Polaris

by Jack McDevitt

Review by Ann Cecil

Jack McDevitt fans know the mantra: Things are not as they seem. In this book, even the main characters know it! The book starts with a very cool variation on the Marie Celeste mystery: a spaceship named Polaris, carrying a group of high-powered intellects who were out viewing a stellar event, is found floating empty. There are no clues as to what happened to them; intense searches turn up nothing.

Sixty years later, the government has finally given up on ever finding answers and decides to turn the whole affair into a profit: They will open an exhibit of the items found on the Polaris to the public, and after enough tickets have been sold, auction the items off. Our hero, Alex Benedict, a dealer in antiquities with a very large streak of curiosity and sharp instincts for "things that don't fit" gets invited to an advance viewing and chance to buy some of the remnants of the Polaris. In the middle of the opening party, everyone is cleared out because of a bomb threat (that turns out to be all too real). Alex, demonstrating his bull-dog tenacity, manages to save his remnants and get out alive.

The treasures include personal items from the crew: The pilot's vest, her cosmetic case, a book someone was reading, etc. The bomb completely destroys the exhibit; the government and Alex assume the bombing was an attack on a political guest, but soon Alex (and the reader) begins to suspect otherwise. Someone is approaching Alex's clients, the ones he sold the pilot's relics to, and they aren't always polite. When Alex and his cohort/pilot/female partner Chase start investigating, someone starts trying to kill them. Alex doesn't give up, and Chase is resourceful enough to save their lives in several really nasty fixes.

The answers to the puzzle unfold gradually, logically; the end is a twist, where the author follows his own logic to an inevitable conclusion, and yet ...

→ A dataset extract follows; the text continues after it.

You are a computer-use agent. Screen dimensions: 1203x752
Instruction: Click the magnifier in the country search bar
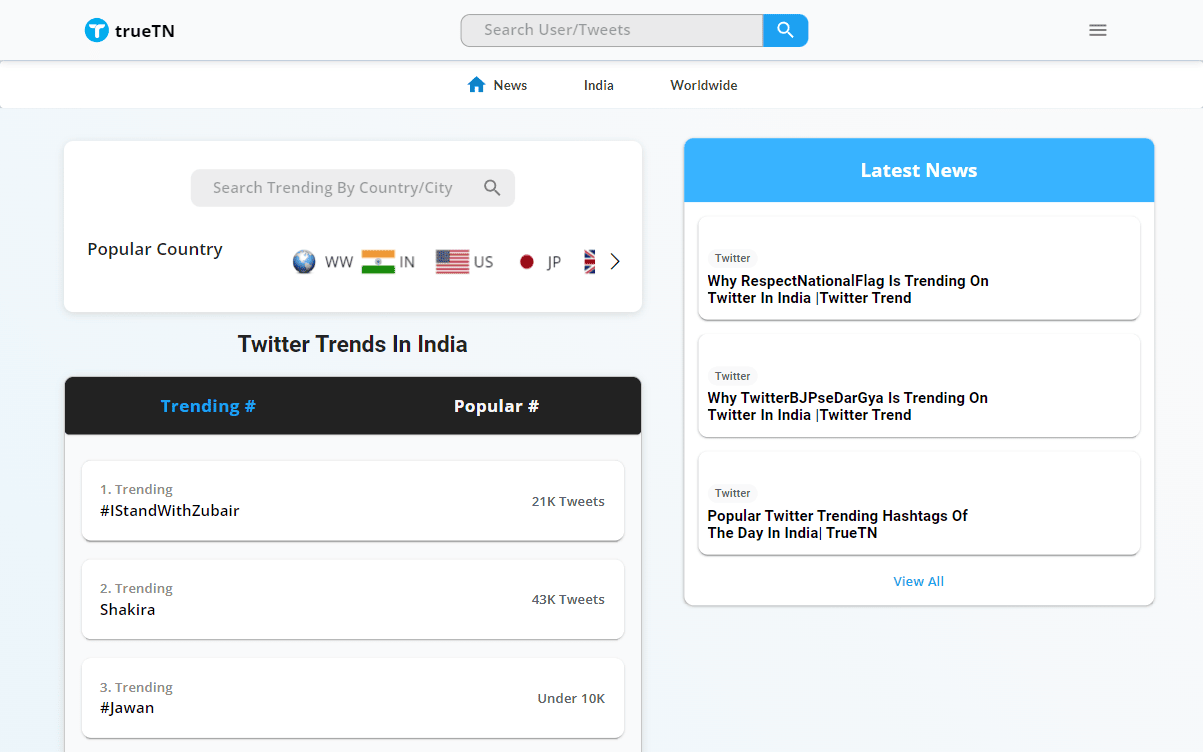492,187
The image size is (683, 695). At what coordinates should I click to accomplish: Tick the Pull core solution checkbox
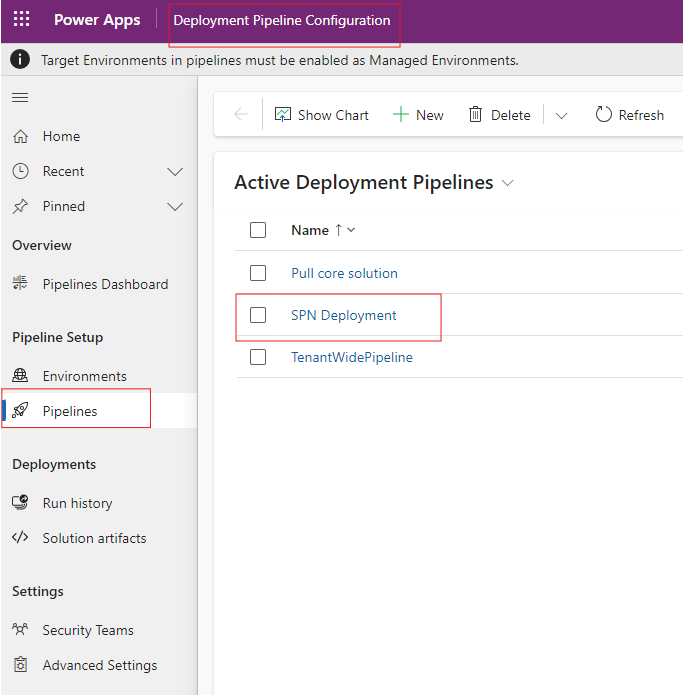click(258, 273)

At times the pacing seems a little slow (compared to the headlong rush of previous McDevitt books), but all the apparent side trips turn out to matter in the end. The most interesting device is the narrative voice: Chase Kolpath is the narrator, which gives us a new and different view of Alex (Alex was the narrator of A Talent for War, one of my all-time favorites). Other reviewers mentioned their disappointment at seeing Alex in a less than positive light; I didn't find that true. Just because Chase ascribes certain motives to him doesn't mean they are all he feels or understands.

Highly Recommended.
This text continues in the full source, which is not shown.